How Springfield will stay competitive
Economic development blueprint
At the Seventh Annual Economic Outlook Conference, keynote speaker Mac Holladay, founder and CEO of Atlanta-based consultant firm Market Street Services, revealed a strategic action plan for economic development in the Springfield area.
The Springfield Business Development Corporation (SBDC), the Chamber's economic development arm, first worked with Market Street Services to assess the Springfield area’s current economic development climate, including its strengths and weaknesses.

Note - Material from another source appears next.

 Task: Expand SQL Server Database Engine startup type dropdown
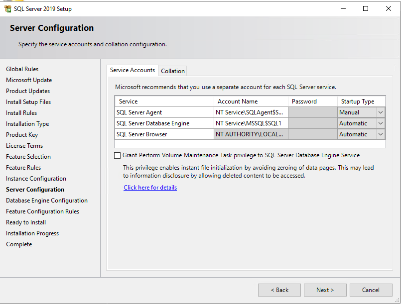(381, 123)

These efforts yielded the 2009 Competitive Assessment.
Market Street and the SBDC researched Springfield’s business industry targets, used best practices from around the country and gathered the input of local stakeholders to develop goals that address the community’s challenges and ways to capitalize on its assets.

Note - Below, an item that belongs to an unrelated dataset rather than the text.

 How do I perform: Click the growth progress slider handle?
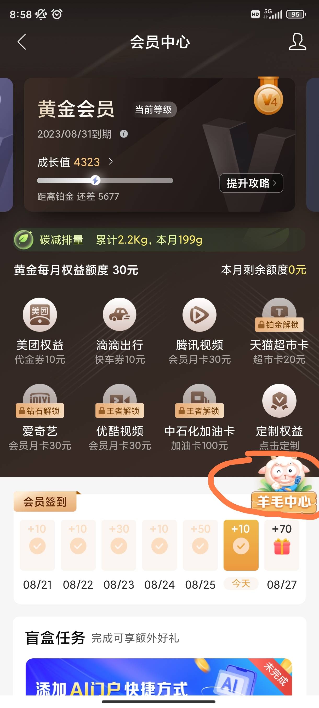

The resulting Strategic Action Plan is not intended as a plan for one organization to implement, but a tool to unify economic and community development organizations, public-private partners, and community institutions behind a consensus blueprint for economic development.
The ultimate goal is to help strengthen Springfield’s competitiveness in attracting and retaining business.

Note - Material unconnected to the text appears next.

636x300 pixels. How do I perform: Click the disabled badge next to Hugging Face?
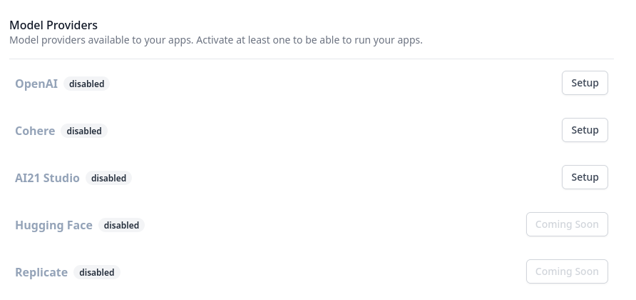point(121,225)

With the economic development landscape more competitive than ever, Market Street used research and stakeholder input from throughout the two-year process to develop a holistic partnership-based strategy to help ensure that Springfield takes advantage of business retention and attraction opportunities.
The plan is outlined into four goals: developing our talent, growing our economy, enhancing our community and challenging our perceptions.
• Develop talent by leveraging regional K-12 school systems and higher education institutions to successfully prepare students for the workforce, while also attracting and retaining recent graduates and young professionals.
• Grow the economy of the Springfield region, continue to focus on job growth, creating a competitive business climate and marketing to external prospects.
• Enhance the community by promoting the Springfield region’s abundance of quality of life assets and make it a “community of choice” to live and work.
• Challenge internal and external perceptions of Springfield, by dispelling myths about Springfield, Missouri, and differentiating it from other Springfield communities across the United States.
Peer communities who have implemented similar strategic plans include: Montgomery, Ala.; Waco, Texas; and Sioux Falls, South Dakota.
The plan is meant as a “living” document that will be re-assessed and adjusted as needed to ensure the Springfield region continues to thrive.